#### [Что нужно сделать]
С кем в тексте об Ионеско сравнивается истинный художник, который подчиняет себе технические средства?

Чтение онлайн

на главную - закладки

Жанры

Шрифт:

Ионеско — писатель высокой интуиции. О своём методе работы он пишет, слегка подтрунивая над собой и преувеличивая, но убедительно: «Очевидно, что написать пьесу нелегко; это требует значительных физических усилий. Нужно подняться, что утомительно; сесть, и только когда осознаешь, что поднялся, взяться за перо, отягощающее руку, разложить бумагу, которую надо ещё найти; сесть за стол, часто не выдерживающий тяжести локтей. …Относительно легко сочинять пьесу в голове, не записывая. Легко воображать, мечтать, растянувшись на кушетке, пребывая между сном и явью. Ты идёшь, не делая ни шагу, не контролируя себя. Неизвестно откуда появляется персонаж; он призывает других. Первый персонаж начинает говорить, звучит первая реплика, появляется первая запись, остальные возникают автоматически. Остаётся подчиниться, слушать, наблюдать за тем, что происходит на внутреннем экране…»77

Ионеско считает спонтанность важным творческим элементом: «У меня нет идей, пока я не начну писать пьесу. Они возникают, когда я уже написал её или когда я вообще не пишу. Творчество спонтанно. Для меня это именно так»78. Но это не означает, что он считает свои произведения бессмысленными или бесцельными. Напротив, работа спонтанного воображения — процесс познавательный, исследовательский: «Всё начинается с фантазии; это метод познания. Правда рождается воображением; отсутствие воображения порождает неправду»79. Всё, что рождает воображение, — психологическая реальность: «Поскольку художник постигает реальность непосредственно, он — истинный философ. Именно отсюда глубина и острота его философского видения, из которого проистекает его сила»80.

Спонтанность творческого видения заключает в себе инструмент философского исследования и открытия. Но спонтанность не означает непрофессионализм; истинный художник настолько подчиняет себе технические средства, что может пользоваться ими бессознательно, как хорошая балерина, которая в совершенстве владея техникой танца, сосредотачивается на том, чтобы выразить музыку и чувства создаваемого ею образа. Ионеско не пренебрегает формальными приёмами драматургии. Он — мастер своего дела и классик. Он считает, что «цель авангарда открыть снова, не изобретая, в чистейшем виде постоянные формы и забытые идеалы театра. Мы должны отказаться от клише и освободиться от закоснелого “традиционализма”; вновь открыть подлинную, живую традицию»81.

#### [Исходные данные]
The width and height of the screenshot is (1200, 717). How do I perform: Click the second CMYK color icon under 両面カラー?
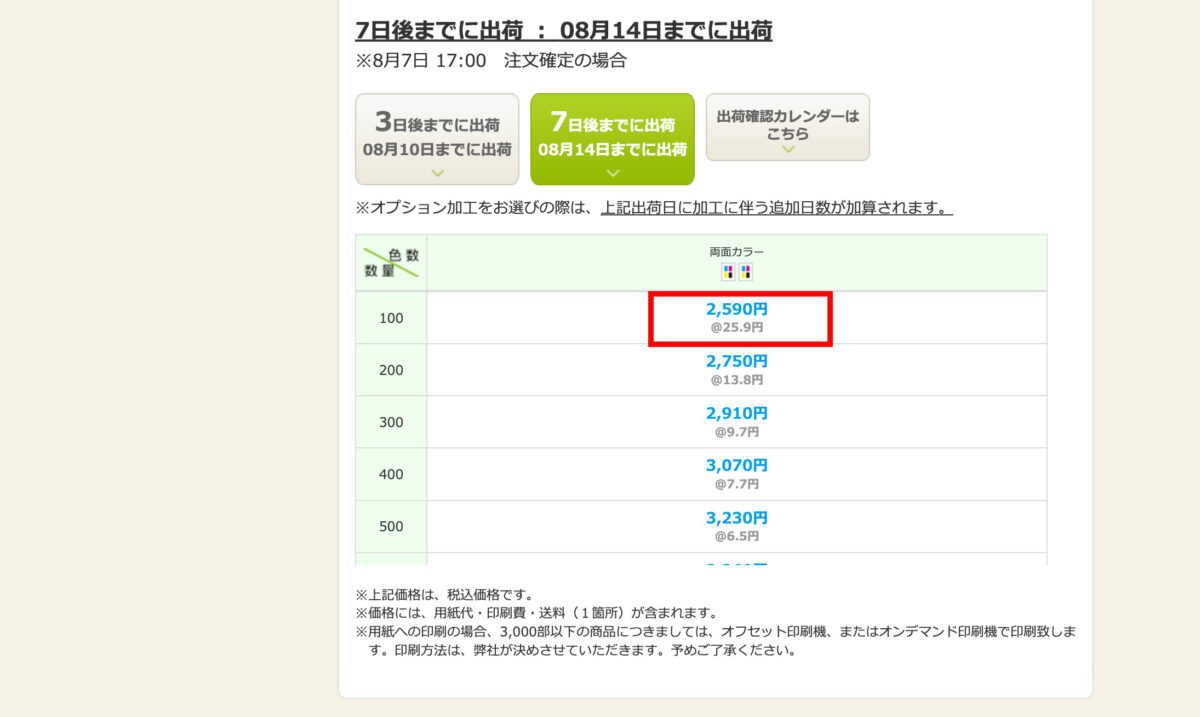746,272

#### [Ответ на задание]
С хорошей балериной, которая в совершенстве владеет техникой танца.